Darren was the first to recover. “Blimey, talk about your cat among the pigeons.”

I shook myself. “Axel,” I said urgently. “Did you tell your dad about it?”

He was crying silently with his head on his drawn-up knees.

“Axe,” I repeated. “Did you? Did you want him punished for, you know, turning you down?”

Axel looked up at that. “I never wanted him hurt! I wouldn’t have . . . It was a threat, that’s all, so he’d give me another chance. All I wanted was a chance with him. M-Mum didn’t need him. She could have anyone.”

“So you didn’t tell your dad anything?”

“I just wanted to talk to Jonathan. He never let me catch him on his own anymore at home. So I had to go to the Smithy. I didn’t know . . . h-he was there.” Axel buried his head in his knees again.

I struggled to make it out. “What? Your dad was there? What, when you were talking to Jonathan?”

Axel didn’t answer and didn’t look at me, either.

I patted his arm. “Your mum’s right, you got that? You didn’t do anything wrong. You weren’t to know he was going to fly off the handle about a drunken snog.”

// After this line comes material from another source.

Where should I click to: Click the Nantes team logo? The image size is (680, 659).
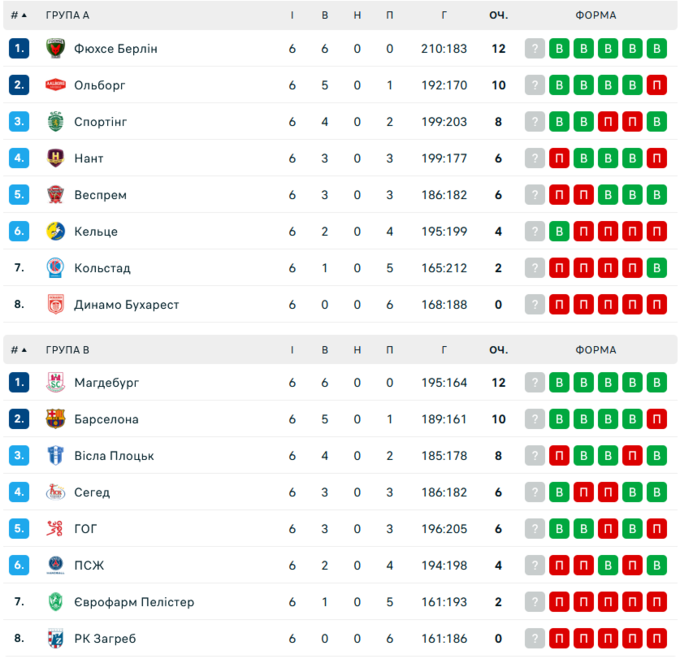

“That all it was?” Darren’s voice broke in, making me jump. I’d almost forgotten him and Hazel were in the room with us. “See, I know Brian Tarbox of old, and he ain’t the sort to blow something like this out of proportion. Kill a bloke for kissing his son? Seems a bit excessive to me. Break his legs? Yeah, I can see that. Tell the poor sod if he don’t sling his hook, there’ll be worse coming. But murder? That’s taking a risk, and he ain’t daft, old Tarbox ain’t. So I’m thinking maybe he got the idea somehow there was more to it than that. Would I be right there, Axe?”

Hazel drew in a sharp breath, then sat on Axel’s bed and put her arm around him. “Axe? You can tell us. Did anything else happen?”

Axel choked out a no.

“When you were talking to Jonathan about it, though,” she went on, then took another deep breath. “Did you say you were going to tell Dad he’d done more than that?”

He broke down completely into racking sobs that shook them both. Christ. I was taking that as a yes. So Tarbox had taken the threat at face value and killed Jonny-boy for messing around with his kid.

And Lilah had just gone to confront him about it. I turned to Darren. “You look after them. I’m going after Lilah.” I mean, bloody hell, she was half his size. Less than. A quarter his size.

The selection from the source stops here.